WRITTEN TASK 1: Copy the entries word for word, starting with the line that contains "Where should I click to: Tap" and ending with the last entry, both included.

SOURCE PASSAGE:
Lufthansa Flight 502 was a scheduled flight from Hamburg, Germany to Buenos Aires, Argentina on 11 January 1959. The flight was being operated by a Lockheed L-1049G Super Constellation (registration D-ALAK). On the leg between Senegal and Brazil the Super Constellation was on approach to Rio de Janeiro–Galeão International Airport when it crashed near Flecheiras Beach just short of the runway. All 29 passengers and seven of the ten crew were killed. It was the first fatal accident involving the current Lufthansa since it was formed in 1955.

Accident
The aircraft was cleared by air traffic control to descend to  over Guanabara Bay as part of the approach sequence to Runway 14 at Rio de Janeiro–Galeão International Airport. During the descent the weather was rainy. Descending too low on approach, the Constellation struck the water with the aircraft's nosewheel; the crew attempted to continue the approach, but were unable to maintain control, and the aircraft crashed near Flecheiras Beach. All of the aircraft's passengers (including both the literary impressaria Susana Soca and the Archduchess Maria Ileana of Austria-Tuscany, granddaughter of King Ferdinand of Romania, along with her husband) as well as seven crewmembers died; the co-pilot, a steward and a stewardess survived the impact.

WRITTEN TASK 2: Write the next part of the account of the Lufthansa Flight 502 crash, picking up after its final sentence.

[Entries for locating text and elements]
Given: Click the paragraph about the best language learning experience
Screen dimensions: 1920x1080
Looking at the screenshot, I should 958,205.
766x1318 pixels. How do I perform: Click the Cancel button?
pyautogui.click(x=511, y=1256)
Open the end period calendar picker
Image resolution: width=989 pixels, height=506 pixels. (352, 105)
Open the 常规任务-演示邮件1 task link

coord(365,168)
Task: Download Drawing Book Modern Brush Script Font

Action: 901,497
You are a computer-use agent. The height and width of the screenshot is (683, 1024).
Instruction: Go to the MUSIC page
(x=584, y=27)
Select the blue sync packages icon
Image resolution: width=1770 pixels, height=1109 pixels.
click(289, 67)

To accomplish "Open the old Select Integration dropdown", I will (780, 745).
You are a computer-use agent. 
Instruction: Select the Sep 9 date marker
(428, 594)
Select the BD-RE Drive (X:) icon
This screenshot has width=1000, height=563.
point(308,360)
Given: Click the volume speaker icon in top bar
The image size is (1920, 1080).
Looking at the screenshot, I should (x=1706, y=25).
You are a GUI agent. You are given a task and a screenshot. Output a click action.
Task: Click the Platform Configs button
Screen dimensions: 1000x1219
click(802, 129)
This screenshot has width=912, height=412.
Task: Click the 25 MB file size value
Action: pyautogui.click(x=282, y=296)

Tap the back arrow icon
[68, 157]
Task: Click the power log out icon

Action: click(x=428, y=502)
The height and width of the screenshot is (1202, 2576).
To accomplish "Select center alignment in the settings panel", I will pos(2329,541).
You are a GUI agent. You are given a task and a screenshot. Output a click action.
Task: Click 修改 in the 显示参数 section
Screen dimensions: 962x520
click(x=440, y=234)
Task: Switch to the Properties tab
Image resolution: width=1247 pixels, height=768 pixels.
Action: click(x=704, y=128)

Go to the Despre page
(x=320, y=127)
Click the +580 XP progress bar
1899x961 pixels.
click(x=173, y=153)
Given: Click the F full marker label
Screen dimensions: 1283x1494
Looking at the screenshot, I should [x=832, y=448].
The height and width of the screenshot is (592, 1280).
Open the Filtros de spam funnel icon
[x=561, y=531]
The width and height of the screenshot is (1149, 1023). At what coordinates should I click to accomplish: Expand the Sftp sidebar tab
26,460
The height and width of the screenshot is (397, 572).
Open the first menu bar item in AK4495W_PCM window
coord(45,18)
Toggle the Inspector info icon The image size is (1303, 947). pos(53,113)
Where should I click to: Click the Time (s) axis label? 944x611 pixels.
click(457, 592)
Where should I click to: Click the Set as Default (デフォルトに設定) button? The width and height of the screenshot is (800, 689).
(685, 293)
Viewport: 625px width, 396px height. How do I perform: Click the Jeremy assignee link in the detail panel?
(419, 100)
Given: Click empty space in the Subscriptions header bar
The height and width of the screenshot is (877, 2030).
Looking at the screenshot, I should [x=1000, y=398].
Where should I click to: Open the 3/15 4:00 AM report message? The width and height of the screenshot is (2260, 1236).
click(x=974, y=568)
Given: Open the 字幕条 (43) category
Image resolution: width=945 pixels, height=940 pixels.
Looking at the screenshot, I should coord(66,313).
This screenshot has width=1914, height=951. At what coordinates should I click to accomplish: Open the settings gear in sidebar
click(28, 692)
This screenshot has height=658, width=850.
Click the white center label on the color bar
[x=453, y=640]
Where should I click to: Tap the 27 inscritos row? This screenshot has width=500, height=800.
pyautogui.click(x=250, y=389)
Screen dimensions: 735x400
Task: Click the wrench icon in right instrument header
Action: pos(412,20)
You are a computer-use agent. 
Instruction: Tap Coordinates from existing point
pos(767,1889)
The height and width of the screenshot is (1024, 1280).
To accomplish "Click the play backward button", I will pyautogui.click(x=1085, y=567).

EXERCISE OUTPUT 1:
Where should I click to: Tap the 27 inscritos row? This screenshot has width=500, height=800.
pyautogui.click(x=250, y=389)
Screen dimensions: 735x400
Task: Click the wrench icon in right instrument header
Action: pos(412,20)
You are a computer-use agent. 
Instruction: Tap Coordinates from existing point
pos(767,1889)
The height and width of the screenshot is (1024, 1280).
To accomplish "Click the play backward button", I will pyautogui.click(x=1085, y=567).

EXERCISE OUTPUT 2:
Aircraft
The aircraft, a Lockheed L-1049G Super Constellation airliner powered by four Wright R-3350 radial piston engines, had been built in 1955, and was delivered to Lufthansa on 17 May 1955. The aircraft was sold to Seaboard World Airlines in May 1958, but had been returned to Lufthansa in November of that year.

Probable cause
An accident investigation was unable to determine the cause of the crash, but considered that the most likely cause of the accident was pilot error, resulting in Flight 502 descending below the minimum altitude required for the approach. The crew had exceeded the flight time limits set by Brazilian aeronautical regulations, but not under German rules; aircrew fatigue was determined to be a contributing factor.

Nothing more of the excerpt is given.